• Work instruction 1:
In the pay survey passage, how much did junior technicians' wages rise in London?
• Work instruction 2:
Translate this sentence from the pay survey passage into Spanish: "Senior interior designers' salaries rose 5.3% and senior space planners' pay jumped 6.7%."
• Work instruction 3:
Continue writing the pay survey passage from where it ends.

• Document passage:
::::::::::

Their bosses have not been so fortunate, however. QS partners and directors managed a depressingly small pay rise of 2%, with their building surveying counterparts faring even worse at 1%. Associates' pay in these firms rose 2.9% and 3.8% respectively.
The message for architects this year is do not expect too much. On average, partners' and directors' pay went up 1.6%, experienced architects' pay rose 2.2%, and part II-qualified architectural assistants received pay awards of 2.5%. In last year's salary guide, these three groups received pay boosts of 2.5%, 8.1% and 7.1% respectively. Only associates and newly qualified architects broke the 3% barrier.
For senior architects, the best way to a decent pay hike is specialisation. Senior interior designers' salaries rose 5.3% and senior space planners' pay jumped 6.7%.
Technicians – especially those with CAD experience – are still in short supply. Junior technicians with very little experience earned 6.3% on top of the 6.5% boost reported in last year's guide. Demand is strongest in London, where junior technicians' wages rose a staggering 14.2%. Technicians with a little more experience – 24-year-olds, say – also did well, picking up average pay rises of 5.6%.

::::::::::

• Provided material:
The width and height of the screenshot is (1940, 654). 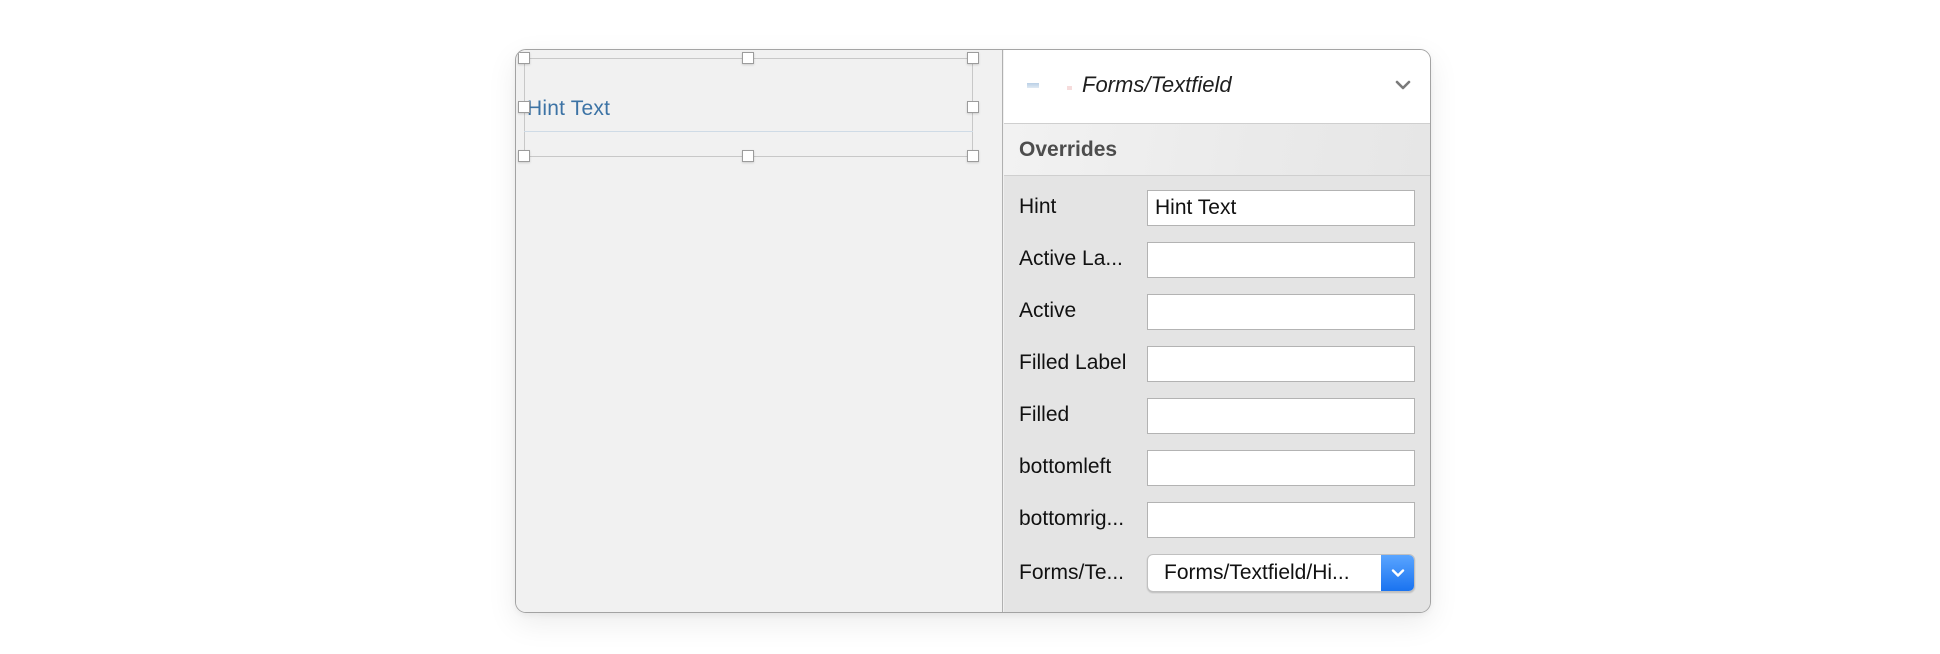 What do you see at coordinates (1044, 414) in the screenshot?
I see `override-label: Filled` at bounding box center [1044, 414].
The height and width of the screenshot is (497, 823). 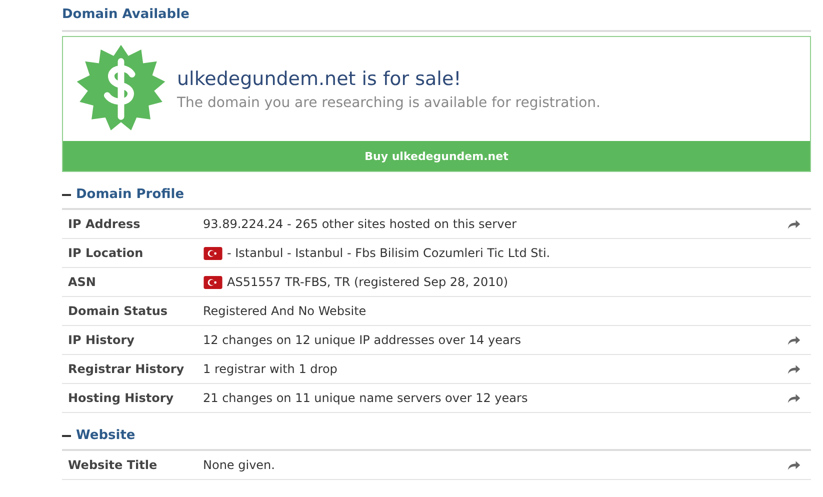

::::::::::

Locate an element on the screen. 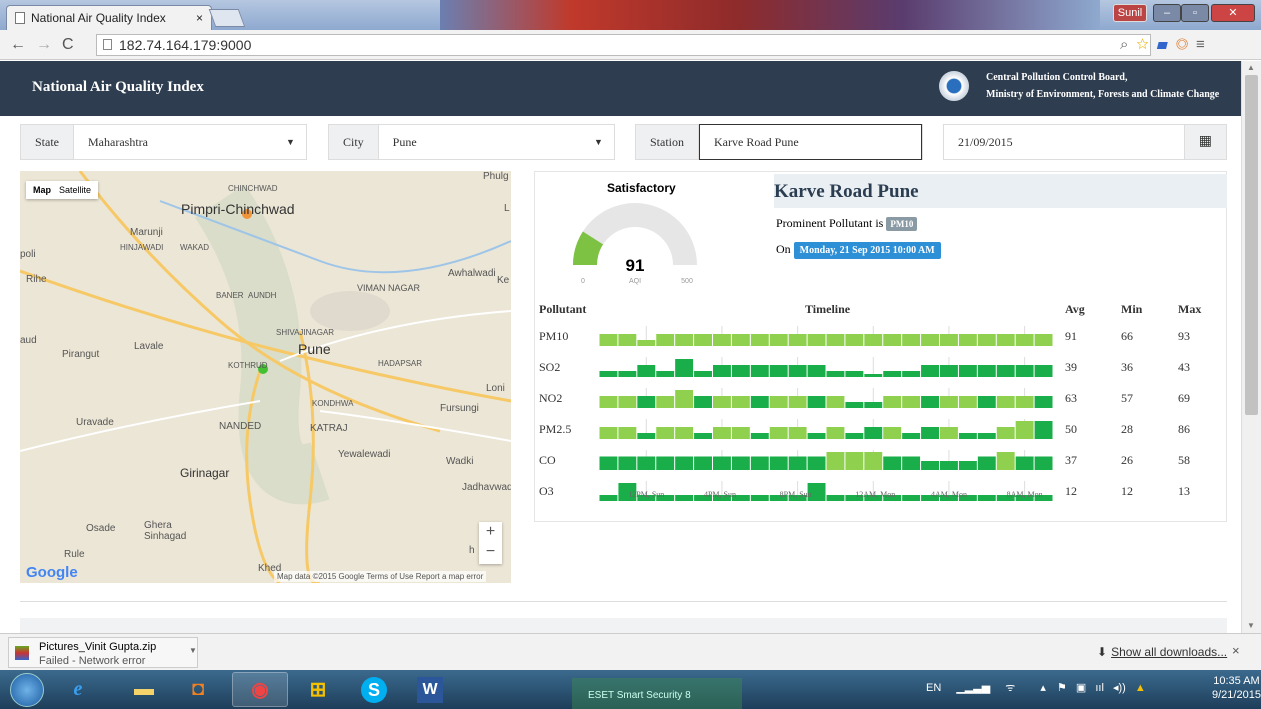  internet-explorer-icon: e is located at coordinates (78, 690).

::::::::::

• Written response 1:
They rose 14.2%.

• Written response 2:
Los salarios de los diseñadores de interiores sénior aumentaron un 5,3 % y la remuneración de los planificadores de espacios sénior subió un 6,7 %.

• Written response 3:
If you are young and a qualified QS, you will probably have received a very good pay rise last year. Rises for those under 32 could be as high as 13.1%.
Graduates are scarce – so scarce that Bucknall Austin has started taking on school-leavers and putting them on part-time courses. Peter Taylor of Bucknall's Bristol office says: "We are paying good money for graduates but their heads are too full of theory. Teaching school-leavers on the job seems better."
Architects simply don’t train to be space planners
David Marval, director, Stride Treglown
Gardiner & Theobald takes a different stance, and is paying over the odds to get the best graduates. John Nevill, a partner at the Swindon office, says: "We pay £13 000-14 000 for graduates and more in London." The national average is £12 000. He adds that G&T has to approach surveyors in other firms to get the right under-35s.
Although London is good for graduates, Wales and the West are even better. According to Hays Montrose, graduates in this part of the country received pay increases of more than 9% last year. But older surveyors should steer clear – pay for 32-year-old seniors in Wales and the West stagnated, with no increase at all.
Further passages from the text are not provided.